Over the holidays, our children gifted us with a couple starter kits for “funky vegetables.” It had delights such as purple carrots, watermelon radishes, striped tomatoes, rainbow chard, red Brussels sprouts, golden zucchini and more. This inspired us to expand our gardening activities with spring approaching.

We already had herbs like oregano, basil, garlic and rosemary going in addition to our fruit and citrus trees and some microgreens. We decided, however, to build some raised beds for herbs and veggies in our backyard. They arrived from local craftsman and gardeners Collin and Lacey from Gulf Coast Gardens this weekend complete with a full complement of healthy soil with bacterial microbiome for organic fertilization.

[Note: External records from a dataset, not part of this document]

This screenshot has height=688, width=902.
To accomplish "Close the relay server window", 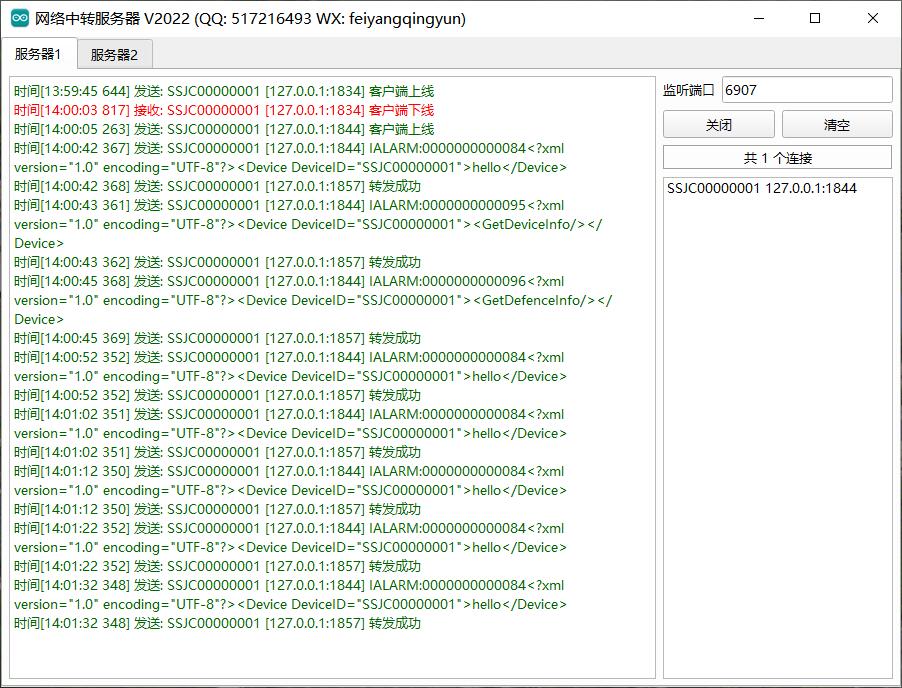I will [x=872, y=18].
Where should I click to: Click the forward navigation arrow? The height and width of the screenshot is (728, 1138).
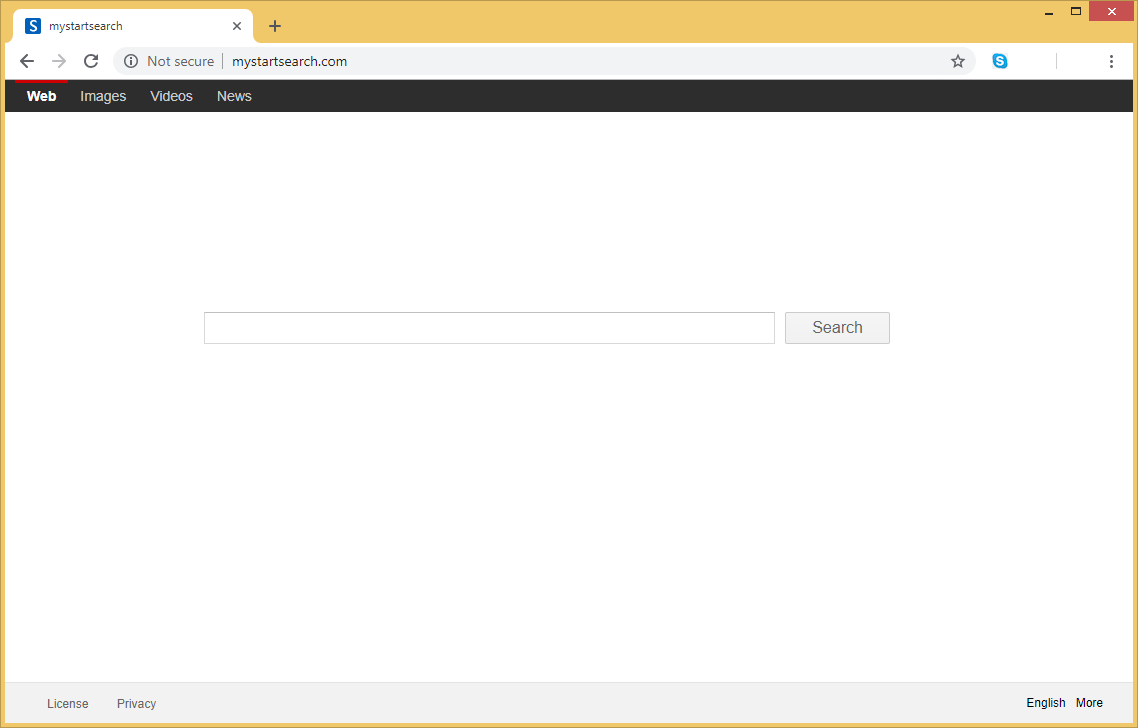(x=59, y=61)
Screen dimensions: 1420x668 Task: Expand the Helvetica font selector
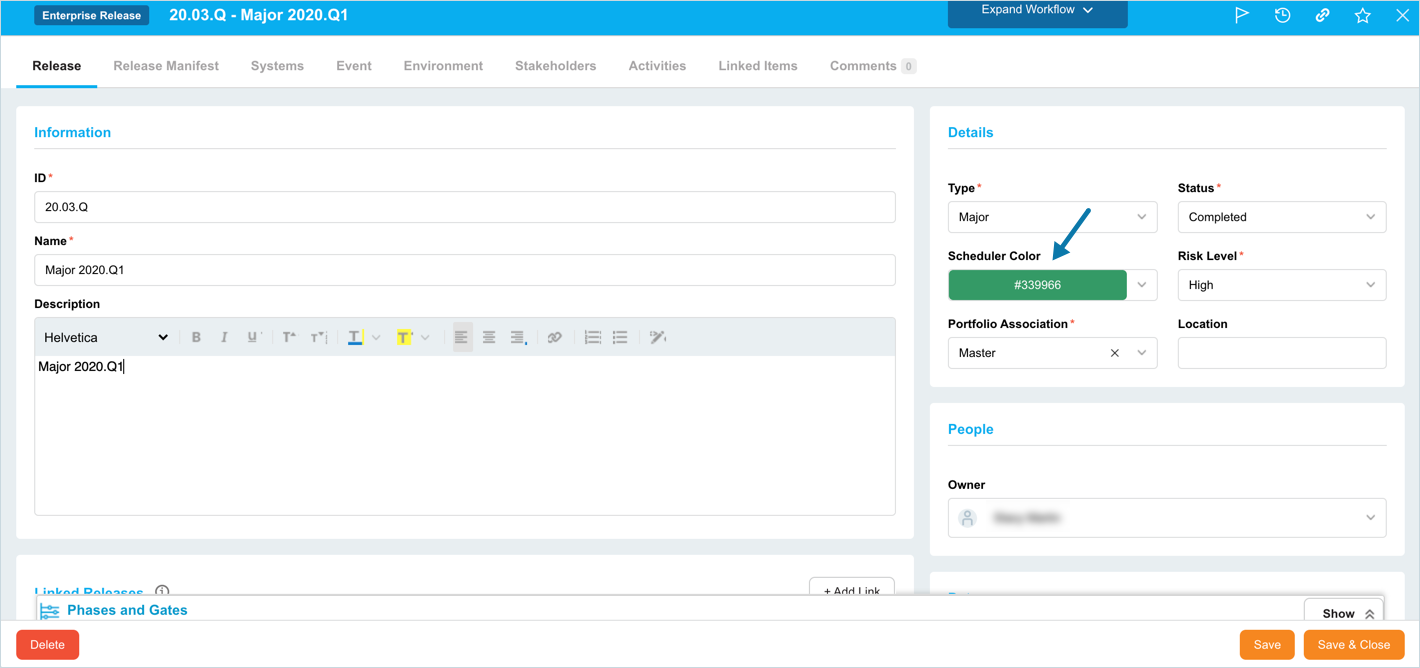pos(106,338)
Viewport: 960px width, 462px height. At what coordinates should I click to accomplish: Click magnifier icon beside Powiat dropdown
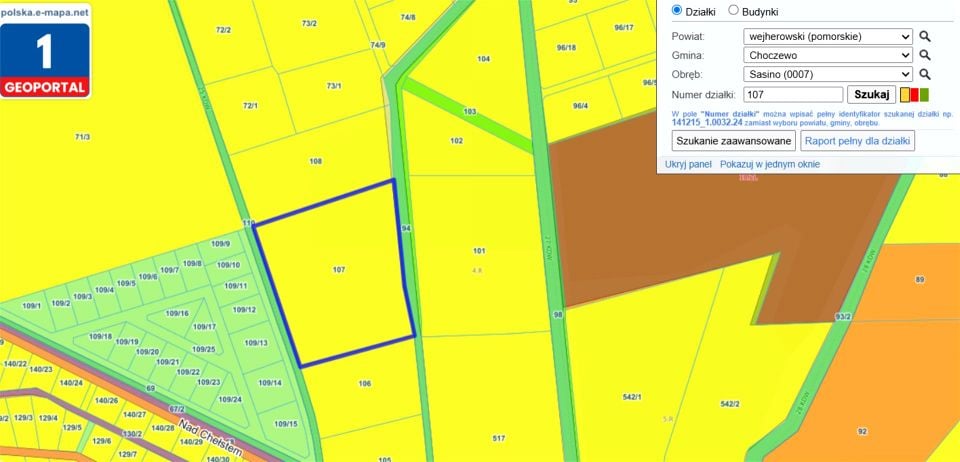click(924, 37)
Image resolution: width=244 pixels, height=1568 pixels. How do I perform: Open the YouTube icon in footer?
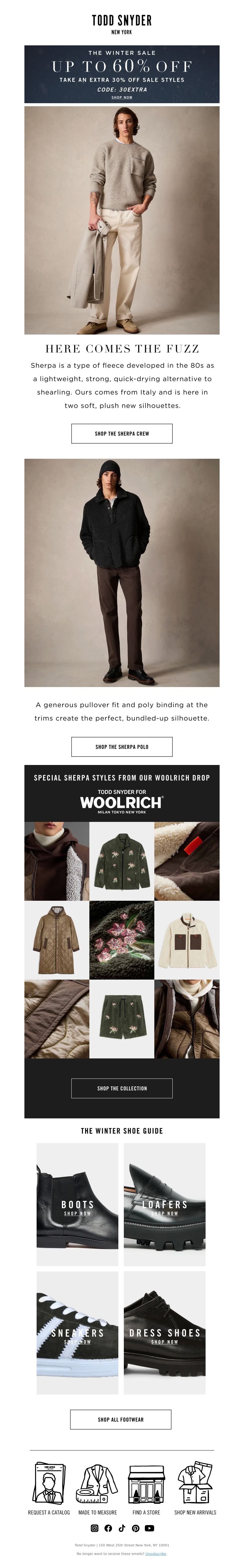click(x=149, y=1528)
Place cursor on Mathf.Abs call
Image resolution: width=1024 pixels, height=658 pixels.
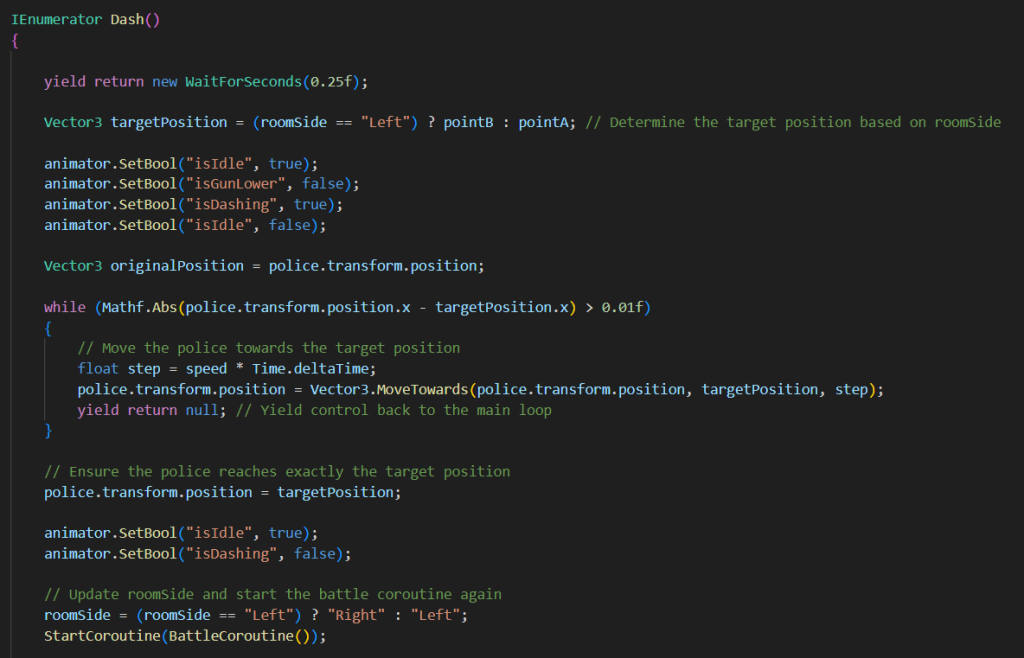pos(138,307)
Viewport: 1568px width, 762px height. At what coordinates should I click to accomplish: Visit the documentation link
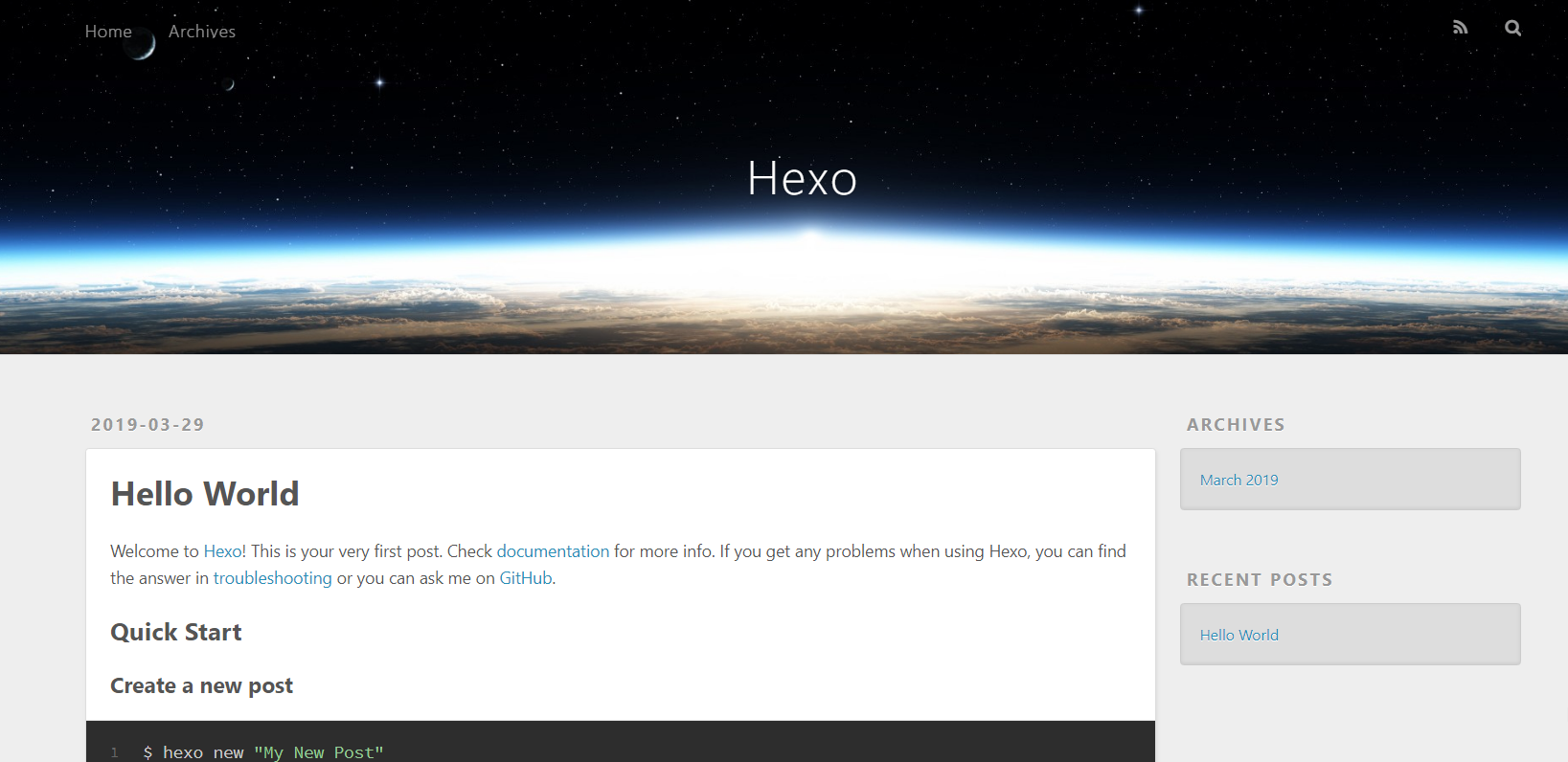(x=553, y=551)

Veggie garden is 2 feet by 4 feet, and herb garden is 1 foot by 3 feet. Interspersing herbs with vegetables is even better because you can “companion plant” to keep pests down and help plants thrive. So if anyone wants one smaller garden, combining herbs and veggies is best.

Raised beds are a nice option for those with limited space, an achy back or a limited budget. They are easy to reach and to locate for optimal sun and rain.

Other options include small window boxes, a mini-garden on your steps, potted plantings for herbs, indoor pots with a grow light, or for the adventurous, some hydroponics. It’s a way to stretch your food budget to enjoy the freshest of your produce throughout the year. Galveston has a yearlong growing season, and we can have a garden yielding something all the time.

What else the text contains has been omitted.